When I asked Hess about it last week at the TV Critics Press tour, he said it was all a coincidence.

“A total coincidence,” he said. “I was a Mormon missionary in Chicago, and I met a dude on the street and he was like, ‘Oh, you guys are called elders. You’ve got the same name. What’s an elder?” And I was like, ‘Oh, you know, it’s a title we have and we’re missionaries.’ And I was like, ‘What’s your name?’ And he was like, ‘My name is Napoleon Dynamite.’

“And I was like, whoa,” Hess said. “And I wrote down the name. Where he got the name from, that’s where I got the name from. Where he got it from, I have no idea. It could very well have been the Elvis Costello thing.

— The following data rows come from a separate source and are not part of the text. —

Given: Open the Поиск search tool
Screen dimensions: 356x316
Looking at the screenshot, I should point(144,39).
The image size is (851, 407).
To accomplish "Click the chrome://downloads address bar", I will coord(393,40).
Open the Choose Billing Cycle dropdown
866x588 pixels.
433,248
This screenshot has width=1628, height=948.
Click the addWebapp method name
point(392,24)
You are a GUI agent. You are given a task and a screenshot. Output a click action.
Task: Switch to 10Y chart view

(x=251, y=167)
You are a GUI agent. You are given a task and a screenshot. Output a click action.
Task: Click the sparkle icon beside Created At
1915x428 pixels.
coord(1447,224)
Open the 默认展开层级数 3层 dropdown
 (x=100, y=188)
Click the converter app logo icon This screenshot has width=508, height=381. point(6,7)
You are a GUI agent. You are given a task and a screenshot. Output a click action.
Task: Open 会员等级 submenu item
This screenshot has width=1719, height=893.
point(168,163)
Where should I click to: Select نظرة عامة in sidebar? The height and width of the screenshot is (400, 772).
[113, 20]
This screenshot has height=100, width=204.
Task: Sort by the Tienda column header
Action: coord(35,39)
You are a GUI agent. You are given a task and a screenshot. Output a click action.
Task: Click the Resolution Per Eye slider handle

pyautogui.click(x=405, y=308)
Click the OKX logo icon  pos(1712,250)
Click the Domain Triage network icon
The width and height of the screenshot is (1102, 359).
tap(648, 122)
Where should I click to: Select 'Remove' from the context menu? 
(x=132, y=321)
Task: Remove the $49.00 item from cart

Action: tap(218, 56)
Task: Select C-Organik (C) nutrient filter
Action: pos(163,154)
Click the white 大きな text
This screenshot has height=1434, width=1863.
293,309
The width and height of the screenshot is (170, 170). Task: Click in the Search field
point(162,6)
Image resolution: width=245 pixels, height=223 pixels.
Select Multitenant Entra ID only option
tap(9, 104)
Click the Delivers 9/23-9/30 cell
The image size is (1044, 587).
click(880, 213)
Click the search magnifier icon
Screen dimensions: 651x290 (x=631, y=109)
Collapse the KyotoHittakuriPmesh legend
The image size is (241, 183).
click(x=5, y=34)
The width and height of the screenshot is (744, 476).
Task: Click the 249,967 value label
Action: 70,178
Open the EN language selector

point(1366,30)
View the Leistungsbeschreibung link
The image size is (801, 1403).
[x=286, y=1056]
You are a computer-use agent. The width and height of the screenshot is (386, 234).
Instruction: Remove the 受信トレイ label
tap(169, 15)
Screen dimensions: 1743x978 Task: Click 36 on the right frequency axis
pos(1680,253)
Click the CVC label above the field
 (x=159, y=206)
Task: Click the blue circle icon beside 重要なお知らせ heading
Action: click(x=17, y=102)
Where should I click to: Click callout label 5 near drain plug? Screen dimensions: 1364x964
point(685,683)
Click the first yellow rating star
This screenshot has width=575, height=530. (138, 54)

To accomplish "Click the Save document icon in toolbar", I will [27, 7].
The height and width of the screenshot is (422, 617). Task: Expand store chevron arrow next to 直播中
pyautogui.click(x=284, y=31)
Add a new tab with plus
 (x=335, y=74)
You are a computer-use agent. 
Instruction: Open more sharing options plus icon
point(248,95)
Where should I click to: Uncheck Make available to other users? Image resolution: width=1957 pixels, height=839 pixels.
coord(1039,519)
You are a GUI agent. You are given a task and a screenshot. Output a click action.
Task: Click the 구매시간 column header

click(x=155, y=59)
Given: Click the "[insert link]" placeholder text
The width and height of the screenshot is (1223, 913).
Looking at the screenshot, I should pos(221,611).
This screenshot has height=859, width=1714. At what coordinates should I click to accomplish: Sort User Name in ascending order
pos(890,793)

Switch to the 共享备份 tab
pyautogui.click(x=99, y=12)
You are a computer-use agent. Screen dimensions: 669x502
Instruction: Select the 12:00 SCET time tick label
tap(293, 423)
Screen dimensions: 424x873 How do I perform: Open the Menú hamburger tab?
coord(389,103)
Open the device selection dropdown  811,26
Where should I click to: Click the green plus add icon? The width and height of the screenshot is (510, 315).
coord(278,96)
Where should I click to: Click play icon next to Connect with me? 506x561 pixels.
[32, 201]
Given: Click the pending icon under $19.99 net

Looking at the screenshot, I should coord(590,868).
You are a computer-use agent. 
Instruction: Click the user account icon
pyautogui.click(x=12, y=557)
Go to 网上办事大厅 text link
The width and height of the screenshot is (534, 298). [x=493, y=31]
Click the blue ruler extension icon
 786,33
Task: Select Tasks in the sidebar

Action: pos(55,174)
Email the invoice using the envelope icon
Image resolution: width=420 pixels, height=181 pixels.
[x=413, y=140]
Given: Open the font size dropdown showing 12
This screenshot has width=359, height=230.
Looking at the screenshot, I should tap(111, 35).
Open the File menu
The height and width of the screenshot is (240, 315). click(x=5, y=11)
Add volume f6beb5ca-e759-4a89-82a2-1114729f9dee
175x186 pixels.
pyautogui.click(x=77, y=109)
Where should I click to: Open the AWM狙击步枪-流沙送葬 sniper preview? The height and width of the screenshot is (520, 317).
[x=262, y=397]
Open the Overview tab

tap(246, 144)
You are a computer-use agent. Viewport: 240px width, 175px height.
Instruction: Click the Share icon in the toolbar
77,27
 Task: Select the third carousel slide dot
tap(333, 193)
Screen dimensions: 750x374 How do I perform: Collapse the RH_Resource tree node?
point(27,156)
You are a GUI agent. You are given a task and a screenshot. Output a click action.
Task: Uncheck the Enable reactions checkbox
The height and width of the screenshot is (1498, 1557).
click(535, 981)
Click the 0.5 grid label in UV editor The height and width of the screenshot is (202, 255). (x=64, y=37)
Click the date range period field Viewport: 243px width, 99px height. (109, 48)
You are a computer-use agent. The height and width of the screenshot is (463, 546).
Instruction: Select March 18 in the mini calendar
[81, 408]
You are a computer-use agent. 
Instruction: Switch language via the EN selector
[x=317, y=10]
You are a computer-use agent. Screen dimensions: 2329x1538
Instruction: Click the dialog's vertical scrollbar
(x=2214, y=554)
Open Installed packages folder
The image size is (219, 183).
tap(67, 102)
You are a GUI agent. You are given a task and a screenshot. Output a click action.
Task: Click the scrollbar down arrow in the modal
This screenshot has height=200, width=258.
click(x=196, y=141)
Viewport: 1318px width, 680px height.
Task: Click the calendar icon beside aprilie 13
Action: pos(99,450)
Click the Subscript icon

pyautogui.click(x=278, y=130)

But the first time I heard it was from this old Italian guy in Cicero.”

Mike Scully, an executive producer on the new cartoon version of “Napoleon Dynamite” notes that Hess must have been “about seven” when Elvis Costello used it in 1986 on the “Blood & Chocolate.” It had earlier appeared on a Costello B-side in 1982.

Hess said he has never discussed the name origin with Costello, who has maintained that he was the origin of the name either directly or indirectly.

“I think he’s talked about it before,” Hess said. “I think he thinks that I’m lying. So if I can clear the air, Elvis,” he went on, addressing himself to the rock star, “I’m not lying. Heard it on my mission, so you should talk to the Italian guy who told me.”